Teachers, read this book!

Clark @ 1:53 PM

I’ve been reading a few books about schools, since my lad’s made the transition from elementary to middle school and it’s been a bit of a battle.  When he’s being set assignments like coloring in a poster on math facts, I’m a wee bit concerned.  John Taylor Gatto’s Dumbing Us Down was a wakeup call (he won NY teacher of the year for a couple of years, and insightfully (and incitefully) criticizes our current school system.  So, when I noticed that Daniel Willingham (who’ve I talked about before) had a book out, I checked it out.

His Why Don’t Students Like School sounded like another tirade against schools, but it’s more positive than that. The subtitle tells you more: “A cognitive scientist answers questions about how the mind works and what it means for your classroom”.  It follows a format of:

  • question related to successful learning through teaching
  • the cogntive science research that underpins this question
  • specific recommendations for improving teaching

Fortunately, I could just skim the second part, which is the meat of the book, courtesy of my own PhD in cognitive science, and it was review.  But what really struck home was how he (as reviewers repeatedly point out) uses “clear and compelling language” to help the audience really understand what’s important.  He’s got great examples, and makes a large chunk of cognitive research comprehensible.  Which is not to say it’s a light read, but it’s accessible and clear.

More importantly, the third part of each chapter, his conclusions, are very concrete and actionable. If teachers followed these guidelines, they’d have happier learners and better learning outcomes.  What more do you want?  (Ok, well, curriculum reform, but this is aimed at teachers.)
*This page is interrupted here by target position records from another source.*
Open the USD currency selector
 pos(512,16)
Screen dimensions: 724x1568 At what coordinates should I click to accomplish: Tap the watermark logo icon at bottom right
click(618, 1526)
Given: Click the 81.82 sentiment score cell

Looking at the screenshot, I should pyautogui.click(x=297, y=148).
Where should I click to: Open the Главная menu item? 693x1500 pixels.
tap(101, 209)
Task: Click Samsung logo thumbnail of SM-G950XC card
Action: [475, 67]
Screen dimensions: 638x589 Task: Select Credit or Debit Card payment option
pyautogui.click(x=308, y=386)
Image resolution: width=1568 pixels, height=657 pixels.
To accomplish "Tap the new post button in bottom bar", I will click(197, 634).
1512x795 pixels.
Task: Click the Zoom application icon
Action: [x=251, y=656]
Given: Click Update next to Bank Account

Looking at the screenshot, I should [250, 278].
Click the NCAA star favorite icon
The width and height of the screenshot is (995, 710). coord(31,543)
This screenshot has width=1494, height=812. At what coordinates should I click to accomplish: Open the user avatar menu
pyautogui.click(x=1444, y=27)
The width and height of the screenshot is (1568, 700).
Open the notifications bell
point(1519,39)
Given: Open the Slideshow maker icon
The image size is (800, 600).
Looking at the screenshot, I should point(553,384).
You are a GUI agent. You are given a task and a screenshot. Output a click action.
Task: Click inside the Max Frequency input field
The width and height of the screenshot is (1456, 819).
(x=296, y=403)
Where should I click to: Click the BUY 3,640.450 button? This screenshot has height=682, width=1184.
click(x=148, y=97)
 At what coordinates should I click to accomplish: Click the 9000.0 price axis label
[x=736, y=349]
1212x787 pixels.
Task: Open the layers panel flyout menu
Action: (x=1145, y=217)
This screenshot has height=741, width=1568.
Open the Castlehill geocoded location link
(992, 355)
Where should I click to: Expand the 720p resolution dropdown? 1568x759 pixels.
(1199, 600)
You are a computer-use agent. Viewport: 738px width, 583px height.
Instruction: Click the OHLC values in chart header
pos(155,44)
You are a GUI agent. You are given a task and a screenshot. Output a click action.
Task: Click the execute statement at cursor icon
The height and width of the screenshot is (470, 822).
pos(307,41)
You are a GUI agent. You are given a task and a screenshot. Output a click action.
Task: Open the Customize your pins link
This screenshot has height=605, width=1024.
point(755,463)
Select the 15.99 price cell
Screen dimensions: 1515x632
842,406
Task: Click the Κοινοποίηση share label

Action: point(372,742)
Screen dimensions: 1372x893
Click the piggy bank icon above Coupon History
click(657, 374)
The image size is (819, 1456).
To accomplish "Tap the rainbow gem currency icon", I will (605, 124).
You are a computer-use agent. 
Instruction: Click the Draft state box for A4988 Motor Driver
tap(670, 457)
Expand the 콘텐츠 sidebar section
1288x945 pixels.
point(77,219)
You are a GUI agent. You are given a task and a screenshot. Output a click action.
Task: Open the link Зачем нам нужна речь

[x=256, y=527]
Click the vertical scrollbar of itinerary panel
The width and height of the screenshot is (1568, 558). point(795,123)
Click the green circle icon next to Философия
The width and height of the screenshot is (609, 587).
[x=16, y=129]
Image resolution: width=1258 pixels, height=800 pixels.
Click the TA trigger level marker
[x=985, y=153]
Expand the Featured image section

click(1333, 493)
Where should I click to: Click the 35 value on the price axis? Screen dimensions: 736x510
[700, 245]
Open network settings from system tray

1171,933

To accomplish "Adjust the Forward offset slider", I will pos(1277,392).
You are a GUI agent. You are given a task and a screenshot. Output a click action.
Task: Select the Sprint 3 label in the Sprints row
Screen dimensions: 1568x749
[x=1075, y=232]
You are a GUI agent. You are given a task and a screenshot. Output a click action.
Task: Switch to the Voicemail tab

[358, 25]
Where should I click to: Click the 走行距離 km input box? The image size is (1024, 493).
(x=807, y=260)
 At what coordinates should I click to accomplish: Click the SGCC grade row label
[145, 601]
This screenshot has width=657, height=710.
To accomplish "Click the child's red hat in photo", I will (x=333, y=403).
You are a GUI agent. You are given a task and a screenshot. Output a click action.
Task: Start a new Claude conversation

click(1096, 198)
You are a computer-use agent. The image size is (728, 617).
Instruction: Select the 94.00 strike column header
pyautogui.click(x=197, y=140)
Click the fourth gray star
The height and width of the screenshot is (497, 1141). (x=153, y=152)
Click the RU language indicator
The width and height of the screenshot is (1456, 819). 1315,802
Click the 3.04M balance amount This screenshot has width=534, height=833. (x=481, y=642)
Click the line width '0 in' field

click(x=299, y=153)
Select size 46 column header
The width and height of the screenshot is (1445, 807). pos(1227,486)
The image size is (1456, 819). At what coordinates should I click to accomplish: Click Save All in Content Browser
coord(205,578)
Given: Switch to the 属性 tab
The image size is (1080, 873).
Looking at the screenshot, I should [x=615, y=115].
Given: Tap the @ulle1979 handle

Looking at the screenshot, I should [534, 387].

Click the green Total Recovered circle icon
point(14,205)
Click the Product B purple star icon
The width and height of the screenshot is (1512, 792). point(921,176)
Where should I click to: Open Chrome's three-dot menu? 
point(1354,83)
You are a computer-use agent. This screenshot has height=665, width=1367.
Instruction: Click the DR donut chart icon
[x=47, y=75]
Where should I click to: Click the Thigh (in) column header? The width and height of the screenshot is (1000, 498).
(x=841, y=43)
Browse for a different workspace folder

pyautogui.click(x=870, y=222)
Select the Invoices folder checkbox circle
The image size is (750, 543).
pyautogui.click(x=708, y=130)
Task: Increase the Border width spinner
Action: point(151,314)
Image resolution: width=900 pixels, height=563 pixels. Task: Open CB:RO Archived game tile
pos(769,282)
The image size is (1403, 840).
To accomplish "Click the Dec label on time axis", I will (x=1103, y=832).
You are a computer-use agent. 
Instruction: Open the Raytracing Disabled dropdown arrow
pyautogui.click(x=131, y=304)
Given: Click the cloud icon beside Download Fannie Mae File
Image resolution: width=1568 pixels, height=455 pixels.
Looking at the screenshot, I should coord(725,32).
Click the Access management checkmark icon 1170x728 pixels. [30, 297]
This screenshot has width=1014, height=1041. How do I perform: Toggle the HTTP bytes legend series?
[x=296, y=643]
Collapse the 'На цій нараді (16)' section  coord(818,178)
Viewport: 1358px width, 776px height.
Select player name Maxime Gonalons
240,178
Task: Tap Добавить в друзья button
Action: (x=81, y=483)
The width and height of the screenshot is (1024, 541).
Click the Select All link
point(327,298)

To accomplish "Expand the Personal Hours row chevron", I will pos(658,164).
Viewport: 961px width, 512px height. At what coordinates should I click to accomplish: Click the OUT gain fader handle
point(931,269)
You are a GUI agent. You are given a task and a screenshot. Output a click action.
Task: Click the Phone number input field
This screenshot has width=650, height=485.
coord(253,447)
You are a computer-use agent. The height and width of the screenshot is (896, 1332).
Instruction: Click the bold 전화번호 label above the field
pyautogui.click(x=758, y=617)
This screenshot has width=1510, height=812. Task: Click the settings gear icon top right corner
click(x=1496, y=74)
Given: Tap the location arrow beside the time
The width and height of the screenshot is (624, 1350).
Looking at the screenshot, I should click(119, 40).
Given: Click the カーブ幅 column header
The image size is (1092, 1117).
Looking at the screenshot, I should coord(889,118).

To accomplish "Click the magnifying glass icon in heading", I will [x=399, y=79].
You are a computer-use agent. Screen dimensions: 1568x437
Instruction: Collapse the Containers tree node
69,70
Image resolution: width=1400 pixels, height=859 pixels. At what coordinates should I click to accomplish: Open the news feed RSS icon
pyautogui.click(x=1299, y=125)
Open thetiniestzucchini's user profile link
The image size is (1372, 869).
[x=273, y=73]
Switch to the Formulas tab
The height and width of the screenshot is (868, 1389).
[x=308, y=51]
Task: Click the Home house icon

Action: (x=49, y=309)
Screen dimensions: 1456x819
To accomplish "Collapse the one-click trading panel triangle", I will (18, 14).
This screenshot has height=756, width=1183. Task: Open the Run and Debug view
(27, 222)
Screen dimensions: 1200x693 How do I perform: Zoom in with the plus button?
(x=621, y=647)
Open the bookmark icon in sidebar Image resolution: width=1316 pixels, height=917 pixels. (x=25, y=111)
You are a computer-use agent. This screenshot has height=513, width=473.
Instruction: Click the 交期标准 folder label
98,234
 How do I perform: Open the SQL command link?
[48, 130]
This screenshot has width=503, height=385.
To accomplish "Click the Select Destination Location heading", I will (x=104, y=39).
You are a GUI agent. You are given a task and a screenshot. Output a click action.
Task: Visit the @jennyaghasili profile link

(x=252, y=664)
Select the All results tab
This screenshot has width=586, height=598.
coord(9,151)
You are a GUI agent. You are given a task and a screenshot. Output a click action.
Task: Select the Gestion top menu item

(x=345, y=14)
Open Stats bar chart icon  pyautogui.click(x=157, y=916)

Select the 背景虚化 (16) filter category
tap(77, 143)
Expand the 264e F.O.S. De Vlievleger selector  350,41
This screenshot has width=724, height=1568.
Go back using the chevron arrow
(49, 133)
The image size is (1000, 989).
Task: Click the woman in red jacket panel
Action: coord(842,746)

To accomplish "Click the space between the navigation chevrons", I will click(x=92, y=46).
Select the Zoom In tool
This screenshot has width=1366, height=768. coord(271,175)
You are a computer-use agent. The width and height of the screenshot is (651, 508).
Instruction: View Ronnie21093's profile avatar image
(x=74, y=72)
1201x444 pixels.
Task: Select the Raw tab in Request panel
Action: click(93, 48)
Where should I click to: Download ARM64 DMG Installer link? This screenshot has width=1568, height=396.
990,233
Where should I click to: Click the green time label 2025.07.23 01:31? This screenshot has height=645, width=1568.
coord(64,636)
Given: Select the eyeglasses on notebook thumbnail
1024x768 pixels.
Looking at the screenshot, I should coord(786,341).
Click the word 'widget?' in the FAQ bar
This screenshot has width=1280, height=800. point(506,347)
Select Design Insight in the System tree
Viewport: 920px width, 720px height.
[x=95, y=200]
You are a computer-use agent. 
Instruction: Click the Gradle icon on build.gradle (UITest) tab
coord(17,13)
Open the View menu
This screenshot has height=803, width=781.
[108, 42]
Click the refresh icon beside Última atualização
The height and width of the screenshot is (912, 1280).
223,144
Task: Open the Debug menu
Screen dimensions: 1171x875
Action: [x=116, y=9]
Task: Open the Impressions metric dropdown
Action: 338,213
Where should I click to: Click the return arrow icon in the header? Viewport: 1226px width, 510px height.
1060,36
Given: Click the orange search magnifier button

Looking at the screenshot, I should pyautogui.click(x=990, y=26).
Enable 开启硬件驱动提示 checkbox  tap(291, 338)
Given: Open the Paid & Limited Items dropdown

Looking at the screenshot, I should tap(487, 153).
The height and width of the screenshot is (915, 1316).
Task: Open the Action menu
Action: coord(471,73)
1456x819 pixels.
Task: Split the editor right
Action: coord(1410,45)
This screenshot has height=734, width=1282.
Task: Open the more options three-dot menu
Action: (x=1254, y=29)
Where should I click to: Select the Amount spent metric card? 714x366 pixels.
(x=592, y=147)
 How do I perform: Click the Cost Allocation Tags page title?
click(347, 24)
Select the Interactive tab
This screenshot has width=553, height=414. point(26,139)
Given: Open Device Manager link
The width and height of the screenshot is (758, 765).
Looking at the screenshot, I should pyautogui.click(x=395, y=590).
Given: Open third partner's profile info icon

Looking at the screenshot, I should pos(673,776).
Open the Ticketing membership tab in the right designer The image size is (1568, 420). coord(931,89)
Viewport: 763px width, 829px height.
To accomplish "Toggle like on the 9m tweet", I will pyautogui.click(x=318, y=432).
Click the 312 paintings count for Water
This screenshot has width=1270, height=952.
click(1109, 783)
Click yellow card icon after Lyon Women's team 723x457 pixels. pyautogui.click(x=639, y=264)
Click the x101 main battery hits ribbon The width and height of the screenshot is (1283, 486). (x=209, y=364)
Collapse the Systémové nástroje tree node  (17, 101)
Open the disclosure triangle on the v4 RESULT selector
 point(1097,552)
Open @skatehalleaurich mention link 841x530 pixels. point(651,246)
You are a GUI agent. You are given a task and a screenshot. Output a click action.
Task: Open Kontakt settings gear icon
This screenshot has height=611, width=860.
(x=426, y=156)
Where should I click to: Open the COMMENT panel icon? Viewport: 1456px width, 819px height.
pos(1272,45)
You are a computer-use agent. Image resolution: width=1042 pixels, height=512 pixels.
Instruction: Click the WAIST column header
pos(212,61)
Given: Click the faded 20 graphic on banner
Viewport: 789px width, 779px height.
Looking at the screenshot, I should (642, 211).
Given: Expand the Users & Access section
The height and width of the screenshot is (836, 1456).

He covers a lot of ground.  In nine chapters (this isn’t a long book, just deep and relevant), he covers motivation, learning styles, cognitive skills, and more. He answers the core questions and the ancillary questions that emerge. And, no, I don’t agree with him on quite all of it (e.g. on making content meaningful, he’s concerned that too familiar or interesting tasks may overwhelm the intrinsic lesson), but I suspect we’d find if we sat down that we’re agreeing furiously.

I have to say that if all my children’s teachers read this book, their schooling would be a lot better.  If all our children’s teachers read this book, schools would be a lot better.  So, if you’re a teacher, read this book.  If you work with teachers, know teachers, or influence teachers, get them to read this book.  And if you  design learning experiences, even if you don’t actually teach, you should read this book.

Cognitive science research oriented towards making better learning, in a digestable form.  It doesn’t get much better than this.  I have no higher praise for a book than “I wish I’d written it”, and I do.  Highly recommended.